The continued difficulty navigating the program and the recent experience with Claire’s speech device makes keeping a positive attitude difficult, she said.

“It’s supposed to make our lives better, and it has been making it a lot more difficult lately. It has not been family-friendly and I really feel like it’s not what the legislators had in mind for our families when they formed the waiver. They got to meet our kids and know our day-to-day lives are hard.”
State Rep. David Hawk (R-Greeneville) is one of those legislators and he said the post-waiver frustration isn’t new. Parents and advocates approached him a year ago and said, “look, we’re having problems navigating the new Katie Beckett waiver.”
Hawk said he and other legislators didn’t just sit on that information but asked people at TennCare and DIDD to work at simplifying the system.
“I had hoped that we were at a place where that simplification had occurred, but unfortunately after hearing from you and others I don’t think it is fixed.”
Hawk said the continued lack of progress means the legislature has to “get the attention” of the two departments once again and let them know what Fox, Hatcher and the TDC have been saying for months: parents continue to have difficulty navigating the system and getting approval for needed and eligible services.
Roughly two years in, Hawk said TennCare is serving far fewer than the 3,000 families the legislature approved funding for. “We’re just in the hundreds in terms of families that are actually receiving care, so we definitely need to do a better job, and families like the Fox family their issues need to be addressed, and I’m going to work on this,” he said.
That said, bringing legislative pressure to bear on a program whose staff report to the governor is a challenge. With the legislature in session for another month or so, Hawk said he plans to get the attention of people within the administration and share the concerns that have been brought to him and others by numerous families.
He said he hopes legislators can get enough attention over the next four weeks to see some quick improvements. The fact that a program with templates Tennessee can follow from 49 states continues struggling to operate as intended isn’t where Hawk wanted things to be.
“This was discussed a year ago and we sit here now still talking about the same problem, so that is very frustrating as a legislator. I’m sure it’s very frustrating to those families.”

When families don’t get into the program or services are limited, the state is actually leaving federal money on the table, Hawk said. As a Tenncare (Medicaid) program, Katie Beckett gets two federal dollars for every state dollar.
“It’s giving these families the ability to be able to work as opposed to being full-time caregivers. It’s allowing the children to get into an educational setting and being with their peers and having a fulfilling lifestyle that is the same as everyone.
“The families were so excited about these opportunities, and to deal with these frustrations week after week after week is unfair to them.”

## GIVEN INFORMATION:
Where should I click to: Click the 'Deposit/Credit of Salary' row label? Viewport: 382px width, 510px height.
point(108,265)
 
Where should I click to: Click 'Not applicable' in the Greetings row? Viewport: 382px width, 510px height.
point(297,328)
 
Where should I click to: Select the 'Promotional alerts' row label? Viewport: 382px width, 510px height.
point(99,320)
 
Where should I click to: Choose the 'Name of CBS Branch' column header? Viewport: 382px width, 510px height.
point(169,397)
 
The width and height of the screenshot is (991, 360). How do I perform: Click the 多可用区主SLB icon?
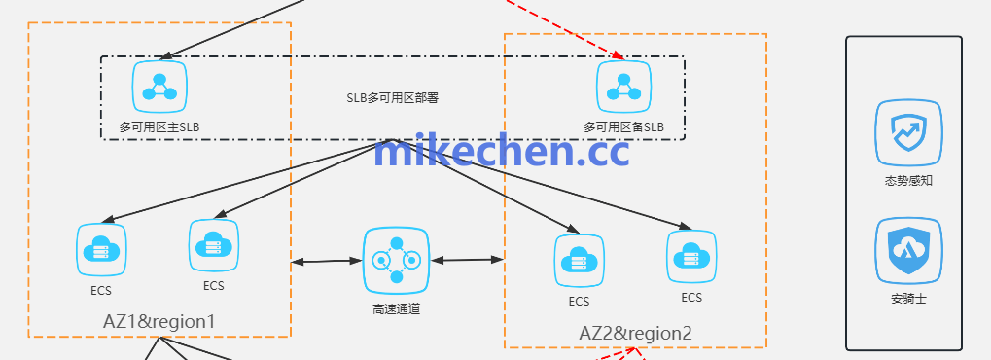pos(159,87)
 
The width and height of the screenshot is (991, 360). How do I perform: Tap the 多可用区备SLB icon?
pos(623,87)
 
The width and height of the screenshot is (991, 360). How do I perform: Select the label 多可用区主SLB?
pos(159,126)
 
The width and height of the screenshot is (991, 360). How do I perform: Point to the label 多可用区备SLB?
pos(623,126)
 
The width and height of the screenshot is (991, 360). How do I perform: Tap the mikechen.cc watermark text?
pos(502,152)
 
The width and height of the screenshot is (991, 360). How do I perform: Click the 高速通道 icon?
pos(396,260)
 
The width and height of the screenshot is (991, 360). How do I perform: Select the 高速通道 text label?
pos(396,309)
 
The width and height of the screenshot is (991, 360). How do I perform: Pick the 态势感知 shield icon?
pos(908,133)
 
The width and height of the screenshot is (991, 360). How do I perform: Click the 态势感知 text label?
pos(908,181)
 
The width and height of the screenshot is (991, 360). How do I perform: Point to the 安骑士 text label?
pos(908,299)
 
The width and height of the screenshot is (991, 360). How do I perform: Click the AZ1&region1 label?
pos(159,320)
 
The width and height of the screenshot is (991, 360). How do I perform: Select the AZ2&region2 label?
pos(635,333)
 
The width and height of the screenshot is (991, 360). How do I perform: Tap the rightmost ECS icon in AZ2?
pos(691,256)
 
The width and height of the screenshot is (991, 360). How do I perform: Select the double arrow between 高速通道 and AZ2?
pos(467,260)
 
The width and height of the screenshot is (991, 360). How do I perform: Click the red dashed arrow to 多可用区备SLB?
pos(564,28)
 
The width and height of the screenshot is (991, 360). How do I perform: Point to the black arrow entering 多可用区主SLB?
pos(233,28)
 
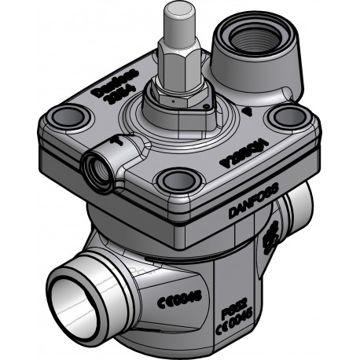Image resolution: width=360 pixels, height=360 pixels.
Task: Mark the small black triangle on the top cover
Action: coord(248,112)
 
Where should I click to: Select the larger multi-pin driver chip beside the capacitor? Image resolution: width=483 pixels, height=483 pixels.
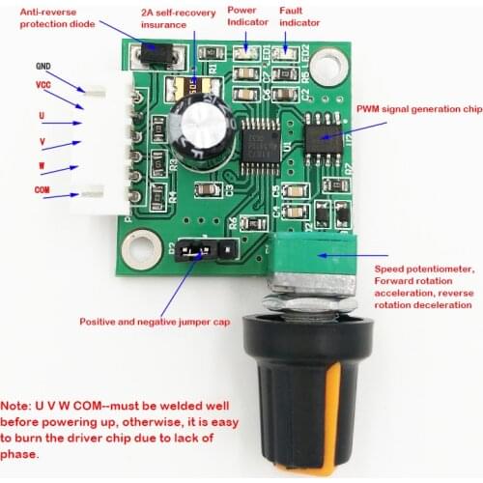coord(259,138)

## PROBLEM A:
In the text on the Katie Beckett waiver, how many federal dollars does the program receive for every state dollar?
## PROBLEM B:
From the text on the Katie Beckett waiver, extract the stretch from "That said, bringing" through "by numerous families.".

## WRITTEN REPLY A:
Two federal dollars for every state dollar.

## WRITTEN REPLY B:
That said, bringing legislative pressure to bear on a program whose staff report to the governor is a challenge. With the legislature in session for another month or so, Hawk said he plans to get the attention of people within the administration and share the concerns that have been brought to him and others by numerous families.